>These are technically Pagan recipes but they really could be enjoyed by anyone. We eat these things at Mabon, which is the fall equinox, typically between September 20 and 23. I don’t see any reason why they could not be enjoyed throughout the fall season all the way through Samhain (Halloween) to Yule (December 19-22). Breads are very comforting and these ingredients are very reflective of the fall season. Nothing says fall more than a jar of apple butter!
Please refer to this blog for information about Mabon in general: http://jessicajewettonline.blogspot.com/2011/09/mabon-sabbat-of-fall-equinox.html
At Mabon, we celebrate the goddess in her aspect as the crone, or the Dark Mother. She is Demeter, she is Hecate, she is the wise old woman wielding a scythe rather than a basket of blooming flowers. This honey wheat blend is a delicious way to celebrate the end of the harvest and say farewell to the fertile months of summer. Serve warm with herbed oils for dipping, or with a big scoop of Apple Butter.
Make this either in your bread machine, or by kneading it by hand.
Prep Time: 1 hour
Cook Time: 30 minutes
Total Time: 1 hour, 30 minutes
2 C. warm water
1 Tbs. active dry yeast
1/3 C. honey
3 C. whole wheat flour
1 tsp. salt
1/4 C. vegetable oil
2 Tbs. butter
4 C. all purpose baking flour
Dissolve the yeast in the warm water. Add honey and mix well.
Stir in the whole wheat flour, salt, vegetable oil, and butter and mix until a stiff dough has formed. Gradually work the all-purpose flour into the mix, one cup at a time.
Turn the dough onto a lightly floured countertop, and knead for about fifteen minutes. When it reaches the point where it’s sort of elastic, shape it into a ball and place it into an oiled bowl. Cover with a warm, damp cloth, and allow to sit and rise until it’s doubled in size — usually about 45 minutes.
Punch the dough down and cut in half, so you can make two loaves of bread. Place each half in a greased loaf pan, and allow to rise. Once the dough has risen an inch or two above the top of the loaf pan, pop them in the oven. Bake at 375 for half an hour, or until golden brown at the top.
When you remove the loaves from the oven, allow to cool for about fifteen minutes before removing from the pan. If you like, brush some melted butter over the top of the hot loaves, to add a pretty golden glaze to them.
Note – If you’re doing this in a bread machine, remember, the recipes makes two loaves. Halve everything if you’re allowing the machine to do the mixing. If you hand mix it, you can still drop the single-loaf balls of dough into the machine to bake.
This apple butter can be cooked on the stovetop or in a slower oven. Makes about 6 pints.

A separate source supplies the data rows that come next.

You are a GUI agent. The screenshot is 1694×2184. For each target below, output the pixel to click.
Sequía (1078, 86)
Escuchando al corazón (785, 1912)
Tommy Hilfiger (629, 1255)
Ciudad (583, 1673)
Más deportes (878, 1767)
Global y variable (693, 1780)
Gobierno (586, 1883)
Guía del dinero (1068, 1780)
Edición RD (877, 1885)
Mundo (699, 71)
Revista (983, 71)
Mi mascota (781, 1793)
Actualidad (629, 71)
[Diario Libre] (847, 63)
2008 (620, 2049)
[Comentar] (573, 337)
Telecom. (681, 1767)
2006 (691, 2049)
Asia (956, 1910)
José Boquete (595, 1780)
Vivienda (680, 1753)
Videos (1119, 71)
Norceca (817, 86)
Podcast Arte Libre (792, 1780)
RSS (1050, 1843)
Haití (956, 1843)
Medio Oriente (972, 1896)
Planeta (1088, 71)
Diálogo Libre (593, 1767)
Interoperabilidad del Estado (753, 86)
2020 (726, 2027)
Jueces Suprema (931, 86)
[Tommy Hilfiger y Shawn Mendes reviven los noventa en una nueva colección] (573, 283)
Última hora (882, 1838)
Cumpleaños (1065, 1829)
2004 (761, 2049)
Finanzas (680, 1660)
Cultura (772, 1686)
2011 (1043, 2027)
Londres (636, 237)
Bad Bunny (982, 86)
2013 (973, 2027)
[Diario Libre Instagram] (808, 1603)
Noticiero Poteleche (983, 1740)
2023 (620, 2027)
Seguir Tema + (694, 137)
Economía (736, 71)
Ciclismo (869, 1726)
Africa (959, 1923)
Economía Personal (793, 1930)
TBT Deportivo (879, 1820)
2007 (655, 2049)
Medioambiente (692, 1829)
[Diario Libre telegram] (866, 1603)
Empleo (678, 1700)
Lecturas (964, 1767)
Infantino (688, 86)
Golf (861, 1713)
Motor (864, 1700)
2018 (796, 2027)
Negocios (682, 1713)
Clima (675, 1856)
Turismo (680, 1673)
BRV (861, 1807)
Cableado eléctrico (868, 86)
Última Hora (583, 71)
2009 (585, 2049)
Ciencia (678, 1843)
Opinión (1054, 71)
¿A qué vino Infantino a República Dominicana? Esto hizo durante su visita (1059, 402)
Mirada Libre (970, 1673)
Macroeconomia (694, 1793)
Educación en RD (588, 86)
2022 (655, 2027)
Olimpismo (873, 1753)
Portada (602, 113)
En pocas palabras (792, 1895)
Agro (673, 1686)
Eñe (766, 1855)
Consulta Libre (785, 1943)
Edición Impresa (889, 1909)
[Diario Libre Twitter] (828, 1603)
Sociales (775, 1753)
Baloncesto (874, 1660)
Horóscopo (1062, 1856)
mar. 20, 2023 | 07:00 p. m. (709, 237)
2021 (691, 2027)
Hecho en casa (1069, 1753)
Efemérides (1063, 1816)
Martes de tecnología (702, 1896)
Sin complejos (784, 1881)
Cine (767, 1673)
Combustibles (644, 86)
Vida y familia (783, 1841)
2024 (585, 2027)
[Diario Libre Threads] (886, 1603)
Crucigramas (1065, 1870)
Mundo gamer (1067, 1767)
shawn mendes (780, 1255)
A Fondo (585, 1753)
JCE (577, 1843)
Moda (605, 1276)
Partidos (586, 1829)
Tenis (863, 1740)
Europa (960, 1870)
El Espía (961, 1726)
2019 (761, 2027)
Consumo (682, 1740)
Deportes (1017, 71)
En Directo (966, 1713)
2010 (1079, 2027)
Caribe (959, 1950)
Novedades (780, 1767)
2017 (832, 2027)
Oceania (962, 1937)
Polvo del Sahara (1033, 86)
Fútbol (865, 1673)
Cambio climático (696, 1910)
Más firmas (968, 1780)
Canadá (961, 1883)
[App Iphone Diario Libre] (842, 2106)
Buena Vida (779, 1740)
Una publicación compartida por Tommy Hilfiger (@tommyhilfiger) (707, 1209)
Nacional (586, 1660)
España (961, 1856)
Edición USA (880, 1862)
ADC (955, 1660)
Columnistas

5 pounds, juicy tart apples, about 12 to 15
1 cup apple cider or unsweetened apple juice
2 1/2 cups sugar, approximately, or to taste
3/4 teaspoon cinnamon
1/8 teaspoon ground cloves
1/4 teaspoon ground nutmeg
Core and peel apples; cut into eighths. Put apple wedges and cider in a heavy enameled kettle over medium heat. Cook ontil soft, stirring to prevent sticking. Remove from heat. When cooled enough to handle, put apple mixture through a sieve or food mill. Add 1/4 cup white or brown sugar for each cup of apple pulp.
Return apple mixture to the kettle and stir in spices. Bring to a gentle boil; cook until sugar is melted.
You can follow directions for cooking the apple butter on the stovetop or in the oven. The stovetop apple butter should be watched very closely and stirred constantly to prevent scorching. The oven method is less apt to scorch, but might develop a caramelized skin, which can be removed.
Cook over medium heat, stirring constantly, until mixure has a sheen and mounds slightly on a spoon. Watch carefully and keep stirring to prevent scorching.
Or, put kettle in a 300° oven and cook slowly, stirring occasionally, until mixure has a sheen and mounds slightly on a spoon.
A jelly thermometer will be just under 220° when it is ready. (sea level)
Spoon apple butter into clean hot jars, leaving 1/4-inch of headspace for 1/2-pint jars or 1/2-inch of headspace for 1-pint jars. Following jar manufacturer’s instructions, place seals and rings on jars, taking care to keep rims clean with a damp clean cloth. Adjust seals and process in boiling water bath for 5 minutes. Remove jars and adjust rings to seal if necessary.